**RECORDS SUPPLIED:**

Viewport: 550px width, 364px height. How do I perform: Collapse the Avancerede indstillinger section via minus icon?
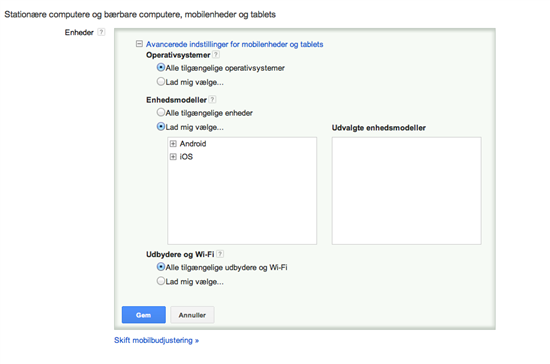click(x=139, y=44)
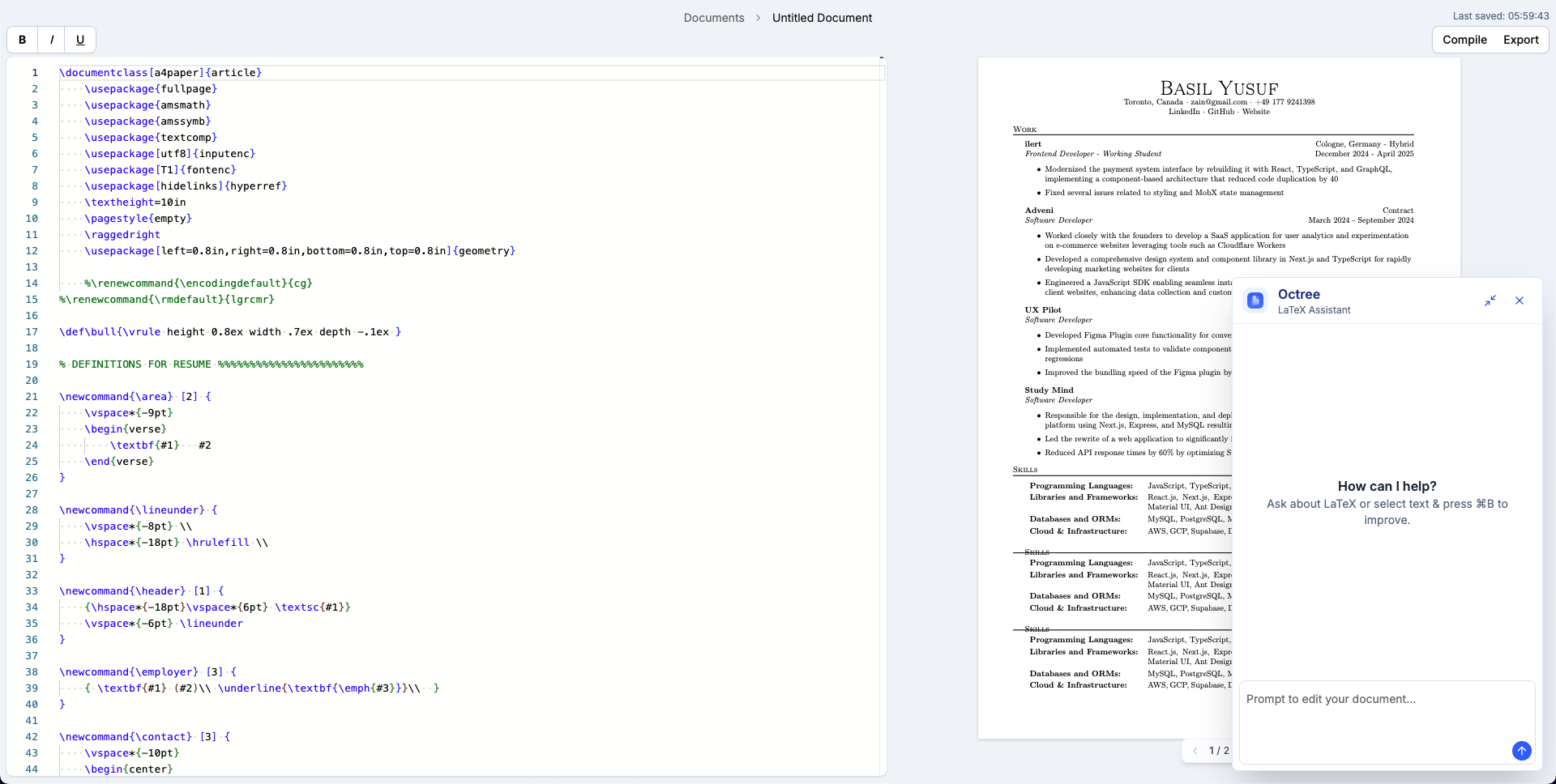
Task: Toggle bold formatting with the B button
Action: coord(22,40)

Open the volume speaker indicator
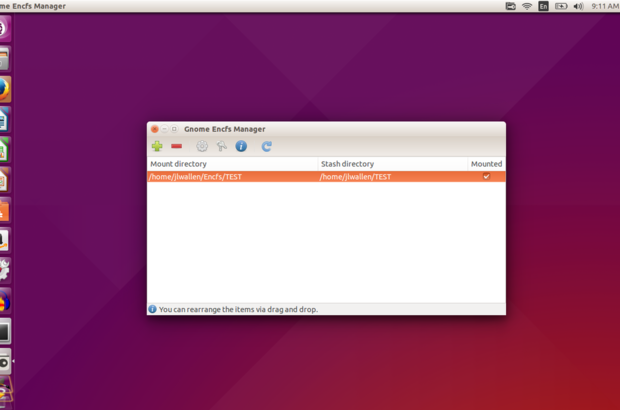(x=578, y=6)
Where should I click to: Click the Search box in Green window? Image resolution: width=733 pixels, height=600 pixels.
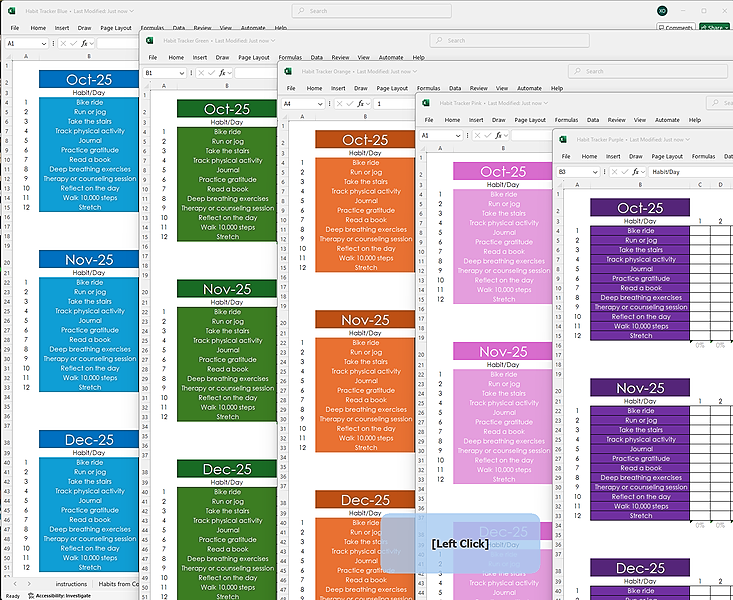tap(500, 41)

**WHAT YOU HAVE TO DO:**
Please set down every line of the data above precisely, dropping the images.

**COMPLETED EXERCISE:**
Viewport: 550px width, 364px height. How do I perform: Collapse the Avancerede indstillinger section via minus icon?
click(x=139, y=44)
Task: Toggle bold formatting with the B button
Action: coord(22,40)

Open the volume speaker indicator
(x=578, y=6)
Where should I click to: Click the Search box in Green window? Image resolution: width=733 pixels, height=600 pixels.
tap(500, 41)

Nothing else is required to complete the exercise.